AOL Goes Digging for Spammer's Gold
AOL's efforts to seize money from a convicted spammer has led the company to the front yard of a home in Massachusetts. Buried in the earth are gold and platinum bars Davis Wolfgang Hawke purchased with his illicit earnings, AOL believes.
A $12.8 million judgement was won last year against Hawke, but AOL has been unable to locate him and collect the payment. Hawke was reportedly raking in $600,000 per week at his operation's height, and invested the cash in gold and platinum in hopes it would be harder for authorities to take.

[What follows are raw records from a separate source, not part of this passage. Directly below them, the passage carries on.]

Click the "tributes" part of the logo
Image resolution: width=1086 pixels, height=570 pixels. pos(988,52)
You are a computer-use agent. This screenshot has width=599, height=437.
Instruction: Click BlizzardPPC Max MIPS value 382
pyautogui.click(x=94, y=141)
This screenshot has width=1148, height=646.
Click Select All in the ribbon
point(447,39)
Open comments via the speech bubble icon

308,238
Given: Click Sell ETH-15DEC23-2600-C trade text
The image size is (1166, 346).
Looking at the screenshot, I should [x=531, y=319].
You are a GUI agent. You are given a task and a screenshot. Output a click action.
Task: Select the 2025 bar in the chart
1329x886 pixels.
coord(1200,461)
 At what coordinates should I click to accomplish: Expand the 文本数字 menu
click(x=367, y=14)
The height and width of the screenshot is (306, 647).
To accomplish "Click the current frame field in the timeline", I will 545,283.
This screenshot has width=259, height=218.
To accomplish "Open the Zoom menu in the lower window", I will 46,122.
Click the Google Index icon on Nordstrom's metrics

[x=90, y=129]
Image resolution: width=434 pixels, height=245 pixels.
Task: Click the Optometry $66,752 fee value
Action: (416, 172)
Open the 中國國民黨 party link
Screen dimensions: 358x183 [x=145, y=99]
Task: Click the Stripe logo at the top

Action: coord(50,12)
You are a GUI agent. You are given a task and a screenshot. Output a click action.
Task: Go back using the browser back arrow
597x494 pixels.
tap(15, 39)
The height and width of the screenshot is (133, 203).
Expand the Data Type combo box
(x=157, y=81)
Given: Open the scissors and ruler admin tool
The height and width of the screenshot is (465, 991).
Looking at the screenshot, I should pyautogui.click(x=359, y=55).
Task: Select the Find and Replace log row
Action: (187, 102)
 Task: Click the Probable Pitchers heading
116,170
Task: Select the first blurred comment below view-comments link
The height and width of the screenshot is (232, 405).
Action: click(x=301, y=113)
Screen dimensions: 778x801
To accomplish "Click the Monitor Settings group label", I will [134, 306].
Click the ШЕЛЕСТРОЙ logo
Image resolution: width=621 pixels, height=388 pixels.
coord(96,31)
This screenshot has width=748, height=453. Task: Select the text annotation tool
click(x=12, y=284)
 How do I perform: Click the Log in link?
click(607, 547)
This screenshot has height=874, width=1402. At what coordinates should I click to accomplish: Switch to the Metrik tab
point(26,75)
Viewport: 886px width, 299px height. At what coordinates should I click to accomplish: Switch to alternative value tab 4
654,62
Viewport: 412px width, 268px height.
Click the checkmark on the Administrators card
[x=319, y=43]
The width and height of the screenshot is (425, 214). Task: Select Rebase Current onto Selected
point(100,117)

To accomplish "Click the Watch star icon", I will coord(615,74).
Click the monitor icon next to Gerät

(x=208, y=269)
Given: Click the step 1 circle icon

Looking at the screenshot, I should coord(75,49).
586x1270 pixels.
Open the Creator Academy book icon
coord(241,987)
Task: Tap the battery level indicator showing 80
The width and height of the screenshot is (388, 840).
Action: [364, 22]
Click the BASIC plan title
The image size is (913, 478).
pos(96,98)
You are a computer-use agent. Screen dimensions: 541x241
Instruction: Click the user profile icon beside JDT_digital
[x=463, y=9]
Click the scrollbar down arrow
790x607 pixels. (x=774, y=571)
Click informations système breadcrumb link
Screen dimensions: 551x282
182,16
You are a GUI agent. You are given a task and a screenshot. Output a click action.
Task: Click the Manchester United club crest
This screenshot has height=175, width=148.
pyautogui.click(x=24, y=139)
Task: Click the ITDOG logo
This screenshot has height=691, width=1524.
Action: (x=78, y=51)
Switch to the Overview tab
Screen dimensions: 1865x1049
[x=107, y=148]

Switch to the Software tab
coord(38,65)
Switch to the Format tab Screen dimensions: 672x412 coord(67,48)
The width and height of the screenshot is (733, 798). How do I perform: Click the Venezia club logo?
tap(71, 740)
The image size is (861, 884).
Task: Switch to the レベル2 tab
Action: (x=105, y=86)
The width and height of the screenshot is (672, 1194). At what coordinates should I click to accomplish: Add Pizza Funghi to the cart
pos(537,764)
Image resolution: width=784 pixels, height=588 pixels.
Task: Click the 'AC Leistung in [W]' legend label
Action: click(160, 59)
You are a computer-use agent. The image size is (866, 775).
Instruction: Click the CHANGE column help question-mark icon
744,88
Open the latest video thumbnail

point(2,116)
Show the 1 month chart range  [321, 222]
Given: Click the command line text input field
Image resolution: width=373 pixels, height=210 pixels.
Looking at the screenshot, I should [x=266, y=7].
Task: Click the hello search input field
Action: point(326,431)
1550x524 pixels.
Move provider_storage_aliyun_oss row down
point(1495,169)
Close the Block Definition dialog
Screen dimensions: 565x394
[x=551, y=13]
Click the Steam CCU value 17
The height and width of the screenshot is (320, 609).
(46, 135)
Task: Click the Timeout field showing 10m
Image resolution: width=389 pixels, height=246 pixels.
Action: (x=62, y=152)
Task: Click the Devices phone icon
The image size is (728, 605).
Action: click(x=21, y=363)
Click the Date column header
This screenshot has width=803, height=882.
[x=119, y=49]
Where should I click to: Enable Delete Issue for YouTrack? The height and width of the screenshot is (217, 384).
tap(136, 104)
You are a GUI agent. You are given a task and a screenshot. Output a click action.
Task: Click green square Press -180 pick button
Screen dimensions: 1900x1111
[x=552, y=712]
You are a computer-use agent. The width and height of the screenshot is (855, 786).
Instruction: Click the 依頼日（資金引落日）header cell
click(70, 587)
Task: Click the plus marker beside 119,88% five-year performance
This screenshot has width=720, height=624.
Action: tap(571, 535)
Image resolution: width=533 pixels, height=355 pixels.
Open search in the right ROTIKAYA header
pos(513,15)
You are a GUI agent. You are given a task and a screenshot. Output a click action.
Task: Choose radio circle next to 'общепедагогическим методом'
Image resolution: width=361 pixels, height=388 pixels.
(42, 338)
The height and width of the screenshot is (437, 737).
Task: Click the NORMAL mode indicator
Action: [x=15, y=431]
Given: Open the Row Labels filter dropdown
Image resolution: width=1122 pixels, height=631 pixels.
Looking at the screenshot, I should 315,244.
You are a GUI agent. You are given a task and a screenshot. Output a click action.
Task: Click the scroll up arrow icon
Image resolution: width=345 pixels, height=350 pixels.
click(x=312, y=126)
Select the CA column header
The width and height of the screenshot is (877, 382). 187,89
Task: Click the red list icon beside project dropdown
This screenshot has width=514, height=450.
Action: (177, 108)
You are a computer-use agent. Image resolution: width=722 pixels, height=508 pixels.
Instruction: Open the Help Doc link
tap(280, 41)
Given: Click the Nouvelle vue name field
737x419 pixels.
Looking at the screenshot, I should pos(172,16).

Hawke's parents claim the bars are not located on their two-acre property, and plans to fight AOL's plans, which were approved by a judge. The company is preparing to start digging with bulldozers and geological teams. AOL said it will try to be as unobtrusive as possible.
This isn't the first time AOL has made a spammer pay up. Last year, the company seized a fully-loaded Hummer H2 and nearly $100,000 in cash and gold bars, which it gave away in a contest. AOL claimed that spammer had used 40 computers to send out a million spam e-mails each day.
At a height in 2003, AOL mail servers blocked 2.4 billion spam e-mails each day. That number has since dropped thanks to efforts to fight the problem.
AOL previously issued a terse warning to spammers sending unsolicited mail to the service. "AOL will find you and sue you. And AOL will do everything it can to make sure its members end up with any money you made as a spammer."